When Reno speaks, it is rarely to elevate; it is usually to provoke. His targets are predictable; his methods, mechanical. Like a man addicted to echo chambers, he plays to the crowd, feeding them not with insight but with spectacle. He mimics the language of justice, but it serves only to mask a deeper opportunism. While Chimamanda’s words build bridges between thought and action, Reno’s daily diatribes burn any bridge that might lead to honest national reflection.

This is not merely about Chimamanda, Soyinka, or Reno. This is about what kind of public culture we are cultivating in Nigeria. It is about the voices we elevate and the values we celebrate. It is about whether we will continue to treat intellect as a tool of convenience or restore it as a weapon of conscience.

When the chorus of reactionary voices from Anambra led by Croesus’ puppeteers attempted to assail Chimamanda – for her positions on land matter, I responded, then as now, that there is no serious basis for comparison.

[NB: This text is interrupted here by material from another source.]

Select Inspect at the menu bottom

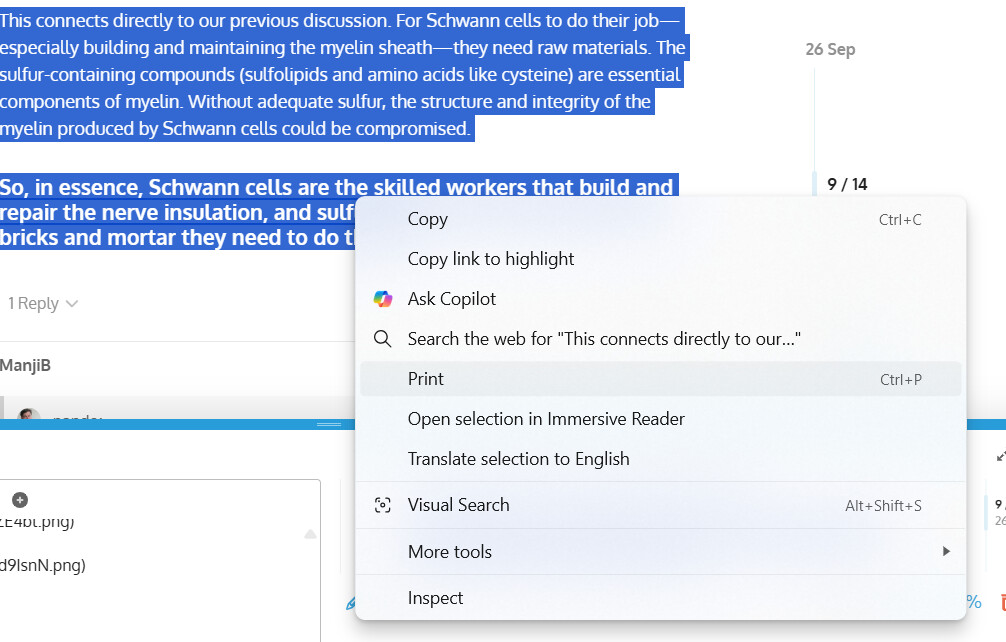click(x=435, y=598)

I recalled the ancient philosopher Democritus, who once said he would rather discover a single demonstration in geometry than acquire all the riches of the world or even ascend the throne of Persia. One cannot compare riches or power with the enduring dignity of truth and knowledge – for the former fades with time, but the latter remains, instructive and eternal.

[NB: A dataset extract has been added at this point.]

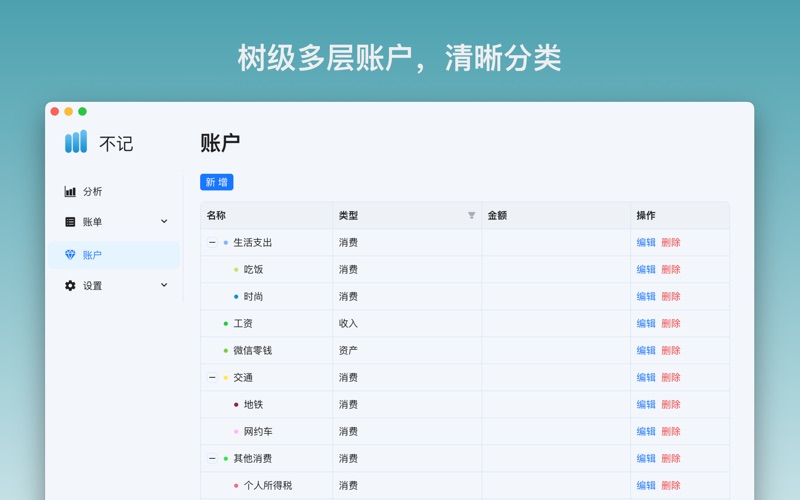Screen dimensions: 800x500
Task: Select the 网约车 account name
Action: coord(258,432)
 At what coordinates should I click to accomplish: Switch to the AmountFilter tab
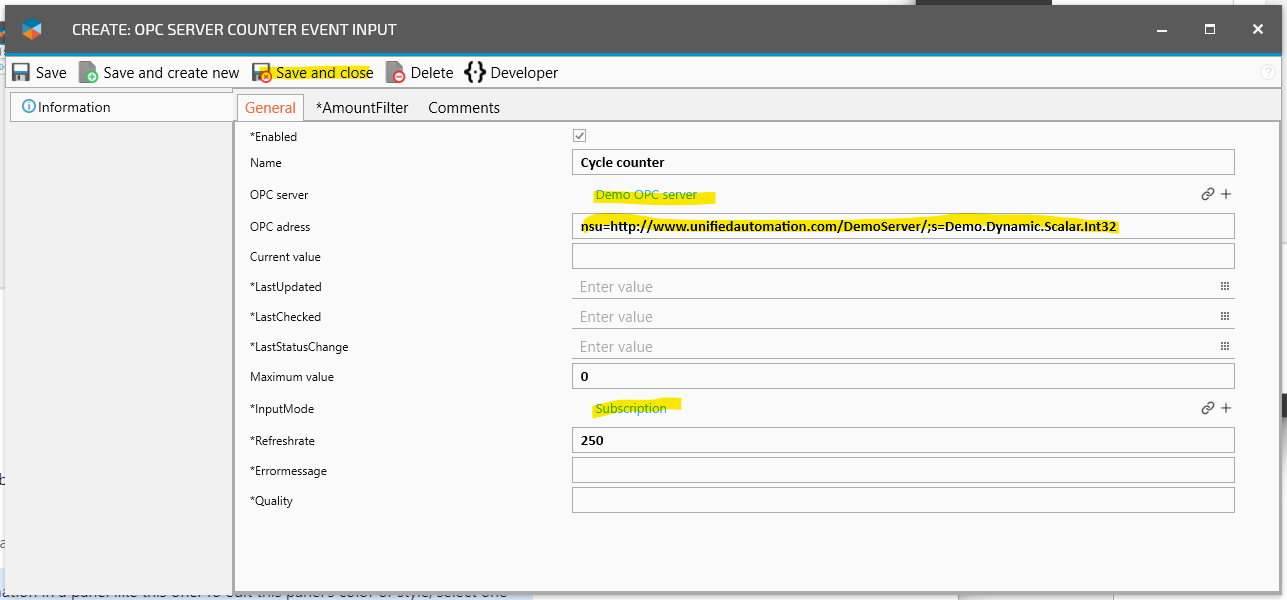pos(362,108)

Chimamanda belongs to the lineage of those who seek truth – not applause, not retweets, not government appointments. And it is this rare moral instinct that separates the enduring from the passing.

Yes, we, including Reno, belong to her generation. And if our generation is to mean anything in the annals of Nigerian history, we must become a generation of correctives, not a generation of cynics. We must not repeat the errors of those who let their moral clarity age into bitterness or who traded the struggle for freedom for seats at the table of comfort as Reno does. Ours must be a revolution understood as the wedding out of nonsense that have accumulated in our national lives.

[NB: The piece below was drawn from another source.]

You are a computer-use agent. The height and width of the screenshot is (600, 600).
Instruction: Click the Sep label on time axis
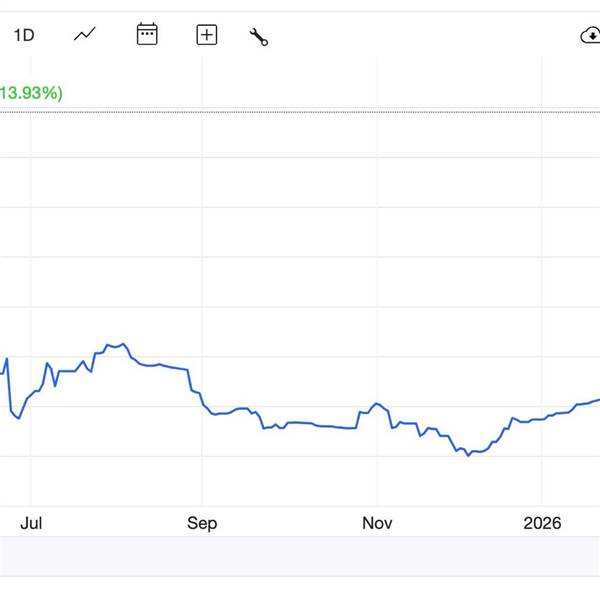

I mean we must uproot the mediocrity that governs our national imagination. We must stop mistaking eloquence for enlightenment, and noise for knowledge. We must reject the idea that being “popular” online makes one right. We must recover our standards. And we must reward those who carry the heavy burden of truth with grace and grit – even when it costs them popularity.

If we do not, we will end up with more Renos – loud, reactive, shallow – and fewer Chimamandas – measured, courageous, and profound. And history is not kind to nations who forget how to distinguish between the two.

We are a broken nation. We are not in crisis simply because of bad roads, poor electricity, or weak naira. We are in crisis because our thinking has decayed. And from that decay springs every other dysfunction.

In such a nation, voices matter. But not all voices – only the right ones. The ones that stir us not into rage, but into responsibility. That do not pander to our divisions, but challenge our assumptions. That do not crave applause, but strive to be useful.

One voice offers clarity, another breeds confusion. One gives us hope, the other peddles distraction. One might just help us rebuild; the other reminds us – almost daily – why we fell. In a nation yearning for moral anchorage, those who truly love Nigeria and desire her progress find themselves drawn to Peter Obi, not just as a man, but as a symbol of what public life could be if guided by conscience. Chimamanda Ngozi Adichie, with the poise of the public intellectual and the precision of a moral seismograph, recognised this when she called him “the most inspiring Nigerian that we know.” In that simple declaration, she offered a counter-narrative to a culture increasingly polluted by noise.

And then there is Reno Omokri – a man who thrives not on clarity but on commotion; not on principle, but on performance. He does not inspire, he distracts. His presence in the national discourse is not a contribution, but a corrosion. Still, history, with its quiet discipline, knows how to distinguish between the voice that built and the one that merely echoed. Between those who stirred us to action, and those who screamed into the void.